We have shown that a song performed by a group could be represented as a graph through the line succession network.

As the network that represents the most frequently used succession patterns of a group, the ALL SONGS network show most distinctive parts of a TWICE song, and around a third to half of the edges that comprise it persists in all TWICE songs so far.

The betweenness and eigenvector centrality metrics, when applied in line succession networks, can be thought of as a measure of the strength of a member’s connective and dominant/accent roles, respectively.

Although members with longer lines definitely have an advantage, line duration does not correspond with higher centrality metrics in a song. As we have seen, it all depends on the structure of the song’s network.

Where can I take this idea further?#

The same techniques can be applied when you replace the TWICE songs with basically any set of objects which relationships you could map out in a network (e.g. e-commerce products, protein sequences, infection spreaders, etc)

Still, I often wonder why seldom see directed networks in use in data science projects, which is understandable since ordered relations are quite tricky to find.
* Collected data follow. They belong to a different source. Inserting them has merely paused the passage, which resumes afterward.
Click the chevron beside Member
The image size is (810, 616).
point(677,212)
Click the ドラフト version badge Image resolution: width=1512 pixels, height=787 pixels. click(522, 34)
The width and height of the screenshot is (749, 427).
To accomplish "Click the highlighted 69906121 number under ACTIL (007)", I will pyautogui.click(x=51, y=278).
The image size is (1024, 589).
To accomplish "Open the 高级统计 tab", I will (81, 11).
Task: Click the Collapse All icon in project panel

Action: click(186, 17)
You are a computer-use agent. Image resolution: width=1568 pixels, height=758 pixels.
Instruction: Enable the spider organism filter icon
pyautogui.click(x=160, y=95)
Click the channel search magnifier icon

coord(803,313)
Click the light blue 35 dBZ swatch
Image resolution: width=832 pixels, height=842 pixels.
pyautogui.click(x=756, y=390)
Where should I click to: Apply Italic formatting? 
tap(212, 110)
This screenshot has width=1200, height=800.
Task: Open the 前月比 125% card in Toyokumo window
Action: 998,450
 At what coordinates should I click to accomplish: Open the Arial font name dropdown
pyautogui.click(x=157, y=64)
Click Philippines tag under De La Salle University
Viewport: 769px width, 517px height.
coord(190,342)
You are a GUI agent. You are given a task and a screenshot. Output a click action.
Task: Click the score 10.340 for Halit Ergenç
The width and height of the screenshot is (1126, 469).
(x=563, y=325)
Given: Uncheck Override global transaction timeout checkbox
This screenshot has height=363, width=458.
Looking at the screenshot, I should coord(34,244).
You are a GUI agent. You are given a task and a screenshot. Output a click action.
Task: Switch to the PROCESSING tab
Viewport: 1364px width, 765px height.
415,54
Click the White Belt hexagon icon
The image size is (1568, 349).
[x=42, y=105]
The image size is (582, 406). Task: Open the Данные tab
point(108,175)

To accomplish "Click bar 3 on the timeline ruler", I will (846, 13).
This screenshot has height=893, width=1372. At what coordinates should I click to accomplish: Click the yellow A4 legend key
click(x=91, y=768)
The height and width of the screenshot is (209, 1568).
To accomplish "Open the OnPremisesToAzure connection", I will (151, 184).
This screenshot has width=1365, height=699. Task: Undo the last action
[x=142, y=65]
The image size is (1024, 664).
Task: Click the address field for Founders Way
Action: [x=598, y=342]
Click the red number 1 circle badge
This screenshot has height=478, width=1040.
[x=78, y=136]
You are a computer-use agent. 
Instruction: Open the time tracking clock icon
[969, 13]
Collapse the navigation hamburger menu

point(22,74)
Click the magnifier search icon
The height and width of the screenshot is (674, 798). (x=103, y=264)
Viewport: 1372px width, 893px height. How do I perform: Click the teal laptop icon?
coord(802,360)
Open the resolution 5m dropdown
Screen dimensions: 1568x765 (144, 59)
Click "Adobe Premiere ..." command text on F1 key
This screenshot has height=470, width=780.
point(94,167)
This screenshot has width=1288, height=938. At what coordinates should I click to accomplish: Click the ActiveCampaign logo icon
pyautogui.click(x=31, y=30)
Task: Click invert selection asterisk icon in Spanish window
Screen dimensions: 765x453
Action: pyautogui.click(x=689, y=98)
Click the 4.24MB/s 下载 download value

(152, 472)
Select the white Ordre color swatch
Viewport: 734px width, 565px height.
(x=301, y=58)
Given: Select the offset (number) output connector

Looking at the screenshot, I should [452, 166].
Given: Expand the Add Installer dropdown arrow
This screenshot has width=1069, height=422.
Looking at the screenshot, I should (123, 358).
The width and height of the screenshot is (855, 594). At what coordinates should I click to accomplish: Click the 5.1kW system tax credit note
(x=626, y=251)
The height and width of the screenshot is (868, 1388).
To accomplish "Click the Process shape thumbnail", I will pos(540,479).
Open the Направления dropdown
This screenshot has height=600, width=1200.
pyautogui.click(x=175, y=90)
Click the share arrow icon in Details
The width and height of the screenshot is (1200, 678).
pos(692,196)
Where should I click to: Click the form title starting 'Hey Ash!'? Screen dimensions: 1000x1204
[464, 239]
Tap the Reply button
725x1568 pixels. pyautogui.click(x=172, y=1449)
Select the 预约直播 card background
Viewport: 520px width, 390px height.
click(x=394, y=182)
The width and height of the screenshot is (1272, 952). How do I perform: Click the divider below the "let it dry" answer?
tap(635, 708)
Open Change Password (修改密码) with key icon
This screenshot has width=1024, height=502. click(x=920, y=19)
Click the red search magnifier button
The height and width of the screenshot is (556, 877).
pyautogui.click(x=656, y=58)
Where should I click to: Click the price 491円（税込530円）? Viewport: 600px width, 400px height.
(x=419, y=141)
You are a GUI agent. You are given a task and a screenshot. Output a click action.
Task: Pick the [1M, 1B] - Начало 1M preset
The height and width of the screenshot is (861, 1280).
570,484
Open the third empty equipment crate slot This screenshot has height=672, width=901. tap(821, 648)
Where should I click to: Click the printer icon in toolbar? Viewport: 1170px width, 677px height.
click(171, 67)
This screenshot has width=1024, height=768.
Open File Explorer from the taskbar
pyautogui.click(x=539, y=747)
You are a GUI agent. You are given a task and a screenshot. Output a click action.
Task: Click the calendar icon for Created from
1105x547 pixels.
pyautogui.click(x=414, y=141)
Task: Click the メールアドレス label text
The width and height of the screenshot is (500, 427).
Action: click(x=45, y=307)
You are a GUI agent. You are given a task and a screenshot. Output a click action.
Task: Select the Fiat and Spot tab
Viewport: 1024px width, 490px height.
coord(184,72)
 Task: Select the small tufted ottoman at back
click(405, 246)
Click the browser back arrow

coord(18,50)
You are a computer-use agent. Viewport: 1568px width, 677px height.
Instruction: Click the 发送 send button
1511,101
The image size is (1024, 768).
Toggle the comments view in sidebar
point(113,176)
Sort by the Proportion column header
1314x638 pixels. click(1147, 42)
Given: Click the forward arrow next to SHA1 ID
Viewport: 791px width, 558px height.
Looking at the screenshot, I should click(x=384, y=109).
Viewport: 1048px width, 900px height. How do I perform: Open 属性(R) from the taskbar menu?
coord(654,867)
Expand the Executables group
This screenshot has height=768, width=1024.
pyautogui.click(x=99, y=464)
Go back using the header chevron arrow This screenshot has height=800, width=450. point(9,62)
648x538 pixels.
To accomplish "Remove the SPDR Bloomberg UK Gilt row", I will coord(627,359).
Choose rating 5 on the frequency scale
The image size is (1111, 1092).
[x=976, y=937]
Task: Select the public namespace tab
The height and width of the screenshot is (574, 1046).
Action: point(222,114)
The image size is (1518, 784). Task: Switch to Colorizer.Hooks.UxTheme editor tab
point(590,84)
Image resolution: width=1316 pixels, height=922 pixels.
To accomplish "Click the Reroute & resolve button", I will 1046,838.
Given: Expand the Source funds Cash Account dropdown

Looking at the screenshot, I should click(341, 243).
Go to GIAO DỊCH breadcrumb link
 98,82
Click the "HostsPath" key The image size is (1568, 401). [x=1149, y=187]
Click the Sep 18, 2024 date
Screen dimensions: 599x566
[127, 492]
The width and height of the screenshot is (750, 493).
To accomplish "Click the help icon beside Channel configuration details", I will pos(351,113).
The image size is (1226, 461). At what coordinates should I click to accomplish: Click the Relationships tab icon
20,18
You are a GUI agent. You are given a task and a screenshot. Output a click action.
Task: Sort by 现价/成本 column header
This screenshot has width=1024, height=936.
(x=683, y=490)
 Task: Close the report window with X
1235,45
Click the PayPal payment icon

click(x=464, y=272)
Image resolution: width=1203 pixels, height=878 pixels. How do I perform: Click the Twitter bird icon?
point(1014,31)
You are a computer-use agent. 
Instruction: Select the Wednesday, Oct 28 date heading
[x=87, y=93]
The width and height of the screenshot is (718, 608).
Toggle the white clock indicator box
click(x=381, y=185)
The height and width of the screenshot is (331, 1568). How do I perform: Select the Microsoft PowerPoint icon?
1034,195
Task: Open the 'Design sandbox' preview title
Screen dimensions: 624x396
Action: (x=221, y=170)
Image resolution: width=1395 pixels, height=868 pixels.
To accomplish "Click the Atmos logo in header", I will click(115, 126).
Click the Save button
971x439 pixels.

But as we have done for the case of TWICE songs, it could be as simple as encoding consecutive occurrence. This is important because direction captures what order people arrange things in their minds, and that in itself, is valuable information!

For those who want to do a similar analysis using networks, I invite to think of ways to encode direction in creating your network’s edges–you may be suprised with the results it might give you.

References

Zinoviev, D. (2018). Understanding Social Networks. In Complex network analysis in Python: Recognize-construct-visualize-analyze-interpret (pp. 57-58). Pragmatic Bookshelf.